The irreversible and progressive feature of cerebellar atrophy, of which its degree is correlated with long-term neurological deficits, also supports the benefit of the early introduction of combination immunotherapy over the conventional stepwise use of immunotherapy, as it promotes early control of the disease and therefore can minimize the cumulative disease burden [11,64,65]. Additionally, in patients with persisting neurological symptoms in the chronic phase, adjuvant immunotherapy might be rationalized to interrupt the ongoing disease activity, halt the progression of cerebellar atrophy, and prevent long-term sequelae [11,64-68].
Conclusion
The main molecular mechanism of NMDAR encephalitis is autoantibody-mediated NMDAR hypofunction in the neuronal synapse. This results in the suppression of the NMDAR-dependent GABAergic interneurons, provoking accelerated activation of the DLPFC/subiculum–NA–VTA and the nRE–hippocampus–VTA systems via positive feedback which explains the rapidly deteriorating clinical course to the neurological nadir. Dysregulated activation of the VTA and cortex via those positive feedback loops might explain the well-characterized clinical syndrome of NMDAR encephalitis that includes limbic system dysfunction, intractable seizures, dyskinesia, coma, and the characteristic extreme delta brush. Progressive cerebellar atrophy is identified in severe and intractable cases, and its degree is correlated with the cumulative disease burden and worse outcomes, which might be explained by the NMDAR-dependent pathways for maintaining the cerebellar granule cell survival. Those pathomechanistic hypotheses of NMDAR encephalitis support the rationale for the early introduction of combination immunotherapy and the use of adjuvant immunotherapy in patients with persisting symptoms in chronic phases.
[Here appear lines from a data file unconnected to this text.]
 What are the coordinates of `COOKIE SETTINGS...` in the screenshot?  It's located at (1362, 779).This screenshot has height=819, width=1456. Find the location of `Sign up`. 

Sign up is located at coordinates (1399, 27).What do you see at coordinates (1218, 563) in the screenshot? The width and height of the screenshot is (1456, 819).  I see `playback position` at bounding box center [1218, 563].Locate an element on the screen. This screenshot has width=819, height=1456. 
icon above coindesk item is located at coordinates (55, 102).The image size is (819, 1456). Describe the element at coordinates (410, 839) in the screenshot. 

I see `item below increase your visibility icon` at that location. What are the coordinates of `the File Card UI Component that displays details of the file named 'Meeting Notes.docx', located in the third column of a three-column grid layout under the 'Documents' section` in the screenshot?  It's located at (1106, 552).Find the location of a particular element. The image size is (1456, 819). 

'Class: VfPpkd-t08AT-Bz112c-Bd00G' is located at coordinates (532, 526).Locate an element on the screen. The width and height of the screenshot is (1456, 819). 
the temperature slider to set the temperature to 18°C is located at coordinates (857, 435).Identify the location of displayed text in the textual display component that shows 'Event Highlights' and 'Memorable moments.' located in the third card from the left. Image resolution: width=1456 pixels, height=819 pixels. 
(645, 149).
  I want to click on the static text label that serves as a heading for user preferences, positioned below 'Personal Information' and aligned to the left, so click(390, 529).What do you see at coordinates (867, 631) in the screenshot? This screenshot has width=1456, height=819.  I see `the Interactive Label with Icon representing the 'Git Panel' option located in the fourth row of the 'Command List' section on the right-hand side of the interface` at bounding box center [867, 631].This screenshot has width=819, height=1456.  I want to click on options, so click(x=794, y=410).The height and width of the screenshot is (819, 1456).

It should be noted that the symptomatologic pathomechanisms introduced here are hypothetical. Given the abundant distribution of NMDAR throughout the brain and the high complexity of functional interactions among the structures addressed in this review, further investigations should be aimed to elucidate the exact pathomechanisms of NMDAR encephalitis symptoms by using in vivo models or by functional or perfusion imaging analyses matched to quantitative electroencephalography data.
Notes
Conflicts of Interest
No potential conflict of interest relevant to this article was reported.